Which begins a web server at https://localhost:8000, which you can navigate to in a web browser of your choice.

Other programs (e.g. Node) have their own conventions for doing so, so use whatever you are familiar with.

Other Modules

For those interested in building/running other modules (backend, etl_pipeline, etc.), please reference the READMEs in your subdirectory of interest.

Architecture

This app is most aptly described as a database-driven web application, or as I like to think of it: postgres-but-prettier. There are two main portions to this project: a pipeline that populates the database, and the web app itself

The Database

The centerpiece of this app is a PostgreSQL database hosted via Supabase with 2 primary tables: one that relates course IDs to their metadata (name, course code, units, etc.), and one that relates what community college course IDs transfer to a university course ID.

The Data

The data comes from the 'scraping' of ASSIST's internal api, by repeatedly making calls (while following their rate limits) via a script download_data.py to their api, as if it were an end user individually scanning every university : college agreement. This data is stored locally as JSON to avoid needing to re-query ASSIST. This, along with mappings between institutional IDs and names, are stored in the data/ directory, under subdirectories split by university ID.

The ETL Pipeline

This is one of the main portions of this project, and one that I am unnecessarily proud of. The dependencies are managed by a uv environment, and two scripts (agreements_to_db.py, glossary_to_db.py) perform a series of polars transformations (with the help of some utils functions) to convert the heaping pile of JSON into two beautiful Postgres tables. Testing was done with a local postgres database + environment variables before using the production environment.

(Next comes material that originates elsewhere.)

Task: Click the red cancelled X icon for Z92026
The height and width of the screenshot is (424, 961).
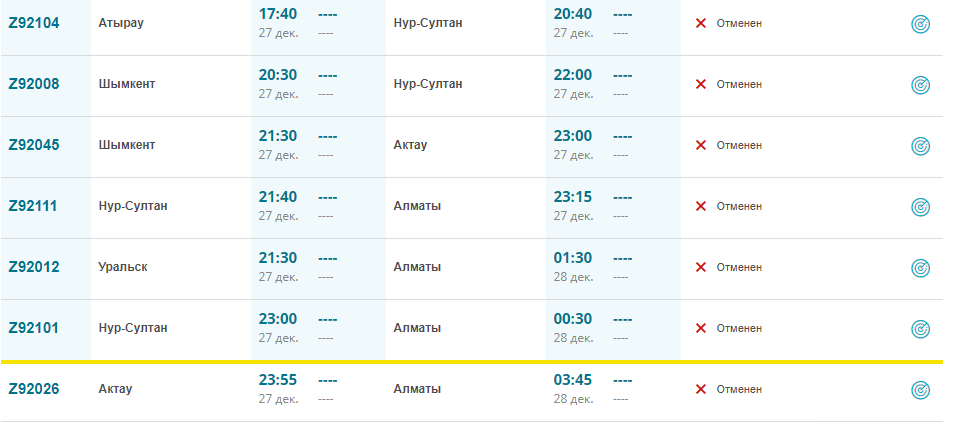Action: coord(701,389)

This portion of the project has received significant overhauls in a time period of over a year, becoming much more robust (notebooks and pip to standalone scripts with uv), and gaining massive performance benefits with a polars + adbc port from pandas + sqlalchemy. It is singlehandedly responsible for my understanding of uv, Python project structure, and polars.

The Backend

This is part of the second main portion of this project, the web app. This is also the source of my 'i know AWS just trust me bro' claims. All cloud architecture decisions were made by picking whatever industry standard tooling I could use without giving extra money to the big man himself Jeffery Bezos.

The 'backend' is two AWS Lambda functions written in Python that: make a database query or two, do light transformations on the results, and return them.

The backend is also managed by a shared uv environment, as both functions only required the download of the supabase library. Older versions made raw requests calls at a great cost to readability and robustness, but had smaller packages.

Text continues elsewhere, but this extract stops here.